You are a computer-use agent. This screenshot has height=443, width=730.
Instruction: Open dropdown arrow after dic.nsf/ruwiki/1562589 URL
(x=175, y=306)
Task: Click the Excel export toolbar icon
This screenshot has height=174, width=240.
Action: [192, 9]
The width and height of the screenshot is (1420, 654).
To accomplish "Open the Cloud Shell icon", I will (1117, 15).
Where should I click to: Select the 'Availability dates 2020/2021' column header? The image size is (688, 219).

——

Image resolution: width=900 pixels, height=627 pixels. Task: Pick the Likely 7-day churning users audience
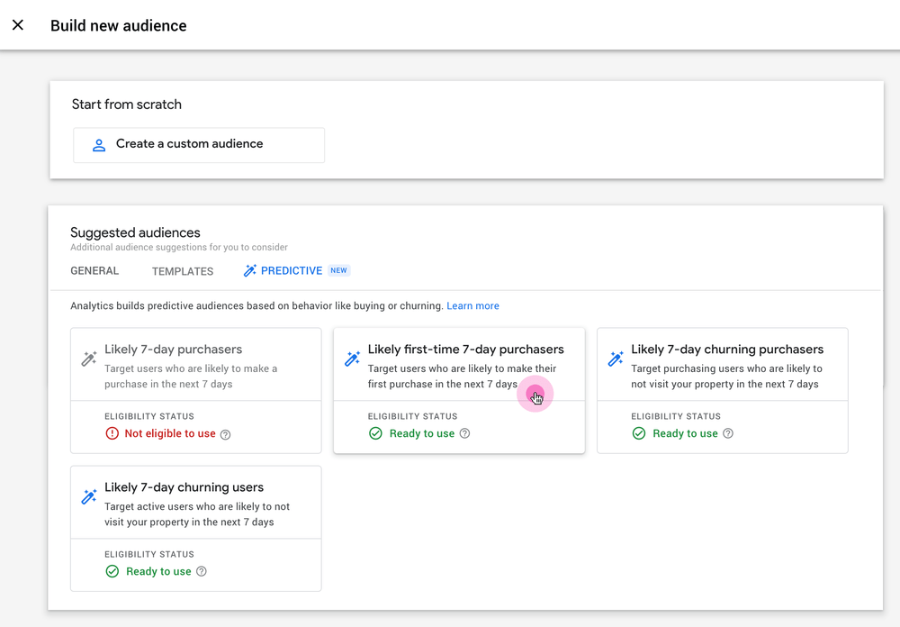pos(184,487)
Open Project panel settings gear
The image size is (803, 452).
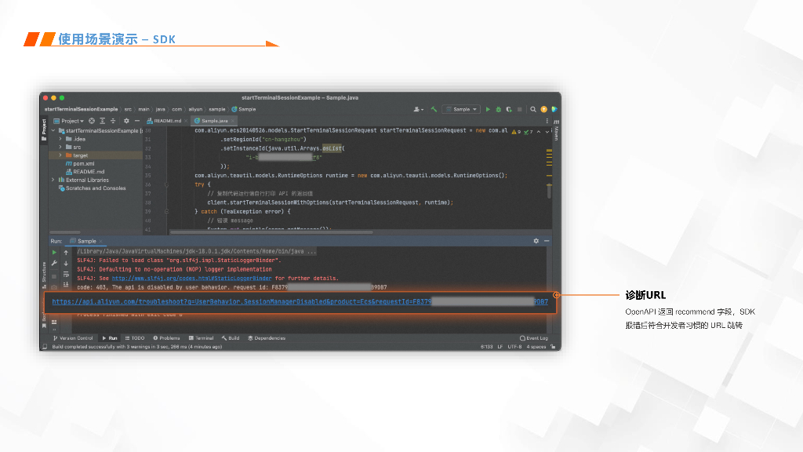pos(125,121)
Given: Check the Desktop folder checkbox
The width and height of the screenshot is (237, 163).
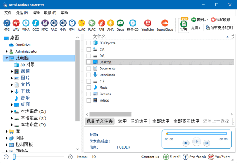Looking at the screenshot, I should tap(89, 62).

——

## PROMPT
Using the material, show each line where the string "icon" can be found.

## TASK RESULT
Task: Click the Excel export toolbar icon
To accomplish "Open the Cloud Shell icon", I will (1117, 15).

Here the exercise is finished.